SEITENAUSZUG -
_____

# taz.de -- Kongress der Lebensmittelretter: Die Anti-Wegwerfer
       
       > Sie sind sowas wie die niedrigschwellige Variante der Tafel. Sie sammeln
       > für den Müll bestimmte Lebensmittel und verschenken sie.
       
 (IMG) Bild: Zu schade zum Wegwerfen: Lebensmittel aus der Tonne.
       
       HAMBURG taz | In kleinen Grüppchen sitzen sie an Holztischen und schnippeln
       auf ihren mitgebrachten Tellern und Brettern. Brokkoli, Pilze und Tomaten
       hier, Salat, Spitzkohl und Weintrauben da. Mittags soll es Gemüsepfanne,
       Ofenkartoffeln, vegane Majonäse und Hollandaise geben.

_____

ANFORDERUNGEN - Gib aus dem Artikel über die Lebensmittelretter oben den Abschnitt wortgetreu wieder, der bei „# taz.de -- Kongress“ anfängt und nach „aus der Tonne.“ endet.

_____

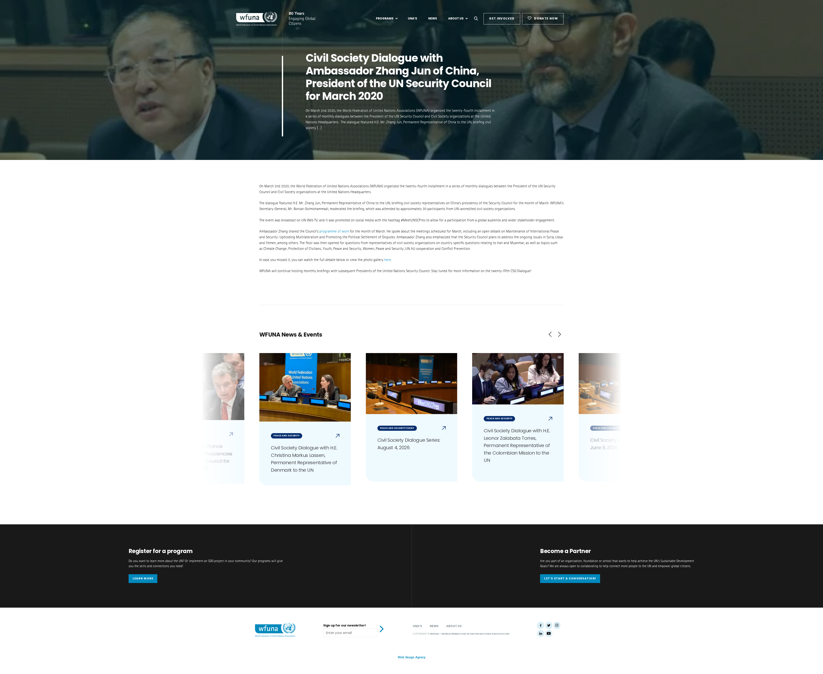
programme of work (334, 231)
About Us (454, 626)
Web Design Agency (411, 657)
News (434, 626)
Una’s (417, 626)
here (387, 260)
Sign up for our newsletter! (344, 625)
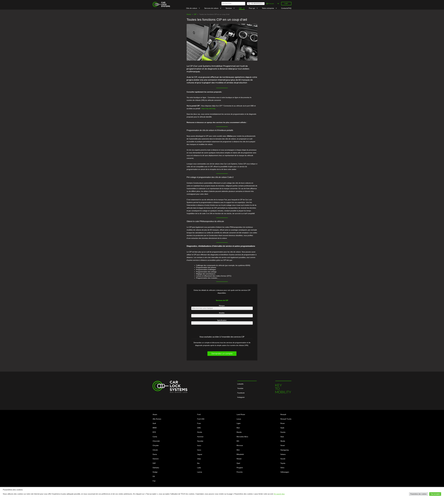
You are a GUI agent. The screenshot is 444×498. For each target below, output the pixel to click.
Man (238, 428)
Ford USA (200, 419)
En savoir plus (279, 494)
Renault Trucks (285, 419)
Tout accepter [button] (435, 494)
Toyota (282, 463)
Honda (199, 432)
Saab (282, 428)
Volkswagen (284, 472)
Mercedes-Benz (242, 437)
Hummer (200, 437)
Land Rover (241, 414)
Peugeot (240, 468)
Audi (154, 423)
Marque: (222, 305)
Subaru (283, 454)
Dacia (155, 454)
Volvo (282, 468)
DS (154, 476)
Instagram (241, 397)
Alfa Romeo (157, 419)
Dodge (155, 472)
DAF (154, 463)
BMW (155, 428)
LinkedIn (240, 384)
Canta (155, 437)
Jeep (199, 459)
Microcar (240, 445)
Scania (282, 432)
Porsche (240, 472)
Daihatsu (156, 468)
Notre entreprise (268, 8)
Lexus (239, 419)
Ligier (239, 423)
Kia (198, 463)
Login (286, 3)
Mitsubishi (240, 454)
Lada (199, 468)
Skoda (282, 441)
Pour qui (252, 8)
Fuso (199, 423)
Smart (282, 445)
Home (189, 14)
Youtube (240, 388)
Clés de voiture (192, 8)
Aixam (155, 414)
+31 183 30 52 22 (256, 3)
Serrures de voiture (211, 8)
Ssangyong (284, 450)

_____

ERGEBNIS -
# taz.de -- Kongress der Lebensmittelretter: Die Anti-Wegwerfer
       
       > Sie sind sowas wie die niedrigschwellige Variante der Tafel. Sie sammeln
       > für den Müll bestimmte Lebensmittel und verschenken sie.
       
 (IMG) Bild: Zu schade zum Wegwerfen: Lebensmittel aus der Tonne.